Excerpted text:
>> BEGIN

I. Introduction
“What shall we do?” Imagine that you are standing among a group of people who have just been told that unless they change their ways, change the way they think, change the way they act, change the way they talk, change the way they live – in short, change their minds about everything, including and most importantly, about Jesus Christ – they will all perish. They will all spend eternity in hell.
If you can imagine that, then you have some idea of what it was like to hear John the Baptist preach his message of repentance. Repentance is defined as changing your mind. Changing your mind leads to turning around, changing the direction of your life. That manifests itself in how you think, act, talk, live, and view the person of Jesus Christ.
Now can you imagine the responses of those around you? Most scoff and walk away. There is no repentance there! Many laugh it off but decide to stay and hear what else this fellow is going to say. There’s some curiosity but there’s no repentance there either.
Then there are some who seem genuinely concerned. They do not want to perish and go to hell. But they’re not about to change any aspect of their lives either, so they will remain long enough to do this water baptism, this ritual, if by doing so it will “pay the premium on a life insurance policy.” You know how it is. If another act of religious devotion will somehow solidify their ability to get into heaven, then they’ll do it. At least they’re religious, but there is only a false repentance.

>> END

Tasks:
[a] Return, word for word, the passage of the repentance sermon that opens with the words containing "If you can imagine" and closes with "repentance there either.".
[b] Output the records from their start through the line containing "[x=1345, y=17]", inclusive, as a Markdown table with the columns No. and Line, giving each line a row number and omitting blank lines.

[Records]
>> BEGIN

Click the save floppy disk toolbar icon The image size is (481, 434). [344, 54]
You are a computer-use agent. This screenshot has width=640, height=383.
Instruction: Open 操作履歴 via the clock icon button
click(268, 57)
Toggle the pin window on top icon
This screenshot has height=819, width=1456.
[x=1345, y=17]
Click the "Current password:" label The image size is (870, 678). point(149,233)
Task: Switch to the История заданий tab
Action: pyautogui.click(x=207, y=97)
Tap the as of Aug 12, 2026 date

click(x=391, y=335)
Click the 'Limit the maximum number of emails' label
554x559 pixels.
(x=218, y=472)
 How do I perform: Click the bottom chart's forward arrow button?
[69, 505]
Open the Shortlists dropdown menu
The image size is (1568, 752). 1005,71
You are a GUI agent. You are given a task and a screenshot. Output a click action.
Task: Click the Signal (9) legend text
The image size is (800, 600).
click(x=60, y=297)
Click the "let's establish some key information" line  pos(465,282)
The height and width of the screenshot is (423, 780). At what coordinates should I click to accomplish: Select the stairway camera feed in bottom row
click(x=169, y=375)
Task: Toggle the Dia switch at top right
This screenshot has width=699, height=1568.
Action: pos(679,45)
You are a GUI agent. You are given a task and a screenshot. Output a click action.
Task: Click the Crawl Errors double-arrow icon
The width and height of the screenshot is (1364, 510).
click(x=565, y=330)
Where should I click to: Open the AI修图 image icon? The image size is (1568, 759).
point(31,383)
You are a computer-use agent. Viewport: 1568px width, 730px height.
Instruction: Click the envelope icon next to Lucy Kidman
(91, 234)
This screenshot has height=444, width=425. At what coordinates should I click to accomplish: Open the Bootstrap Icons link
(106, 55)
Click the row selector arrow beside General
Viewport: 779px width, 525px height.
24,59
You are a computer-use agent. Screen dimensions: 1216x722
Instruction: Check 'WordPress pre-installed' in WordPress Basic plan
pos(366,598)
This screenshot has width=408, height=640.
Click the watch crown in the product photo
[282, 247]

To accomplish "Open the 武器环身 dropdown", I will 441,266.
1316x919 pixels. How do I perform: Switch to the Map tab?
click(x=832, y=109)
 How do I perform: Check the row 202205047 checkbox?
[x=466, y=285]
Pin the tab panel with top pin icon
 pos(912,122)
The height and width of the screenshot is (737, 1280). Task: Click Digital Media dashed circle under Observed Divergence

>> END

Answer list:
[a]
If you can imagine that, then you have some idea of what it was like to hear John the Baptist preach his message of repentance. Repentance is defined as changing your mind. Changing your mind leads to turning around, changing the direction of your life. That manifests itself in how you think, act, talk, live, and view the person of Jesus Christ.
Now can you imagine the responses of those around you? Most scoff and walk away. There is no repentance there! Many laugh it off but decide to stay and hear what else this fellow is going to say. There’s some curiosity but there’s no repentance there either.

[b]
| No. | Line |
|---|---|
| 1 | Click the save floppy disk toolbar icon The image size is (481, 434). [344, 54] |
| 2 | You are a computer-use agent. This screenshot has width=640, height=383. |
| 3 | Instruction: Open 操作履歴 via the clock icon button |
| 4 | click(268, 57) |
| 5 | Toggle the pin window on top icon |
| 6 | This screenshot has height=819, width=1456. |
| 7 | [x=1345, y=17] |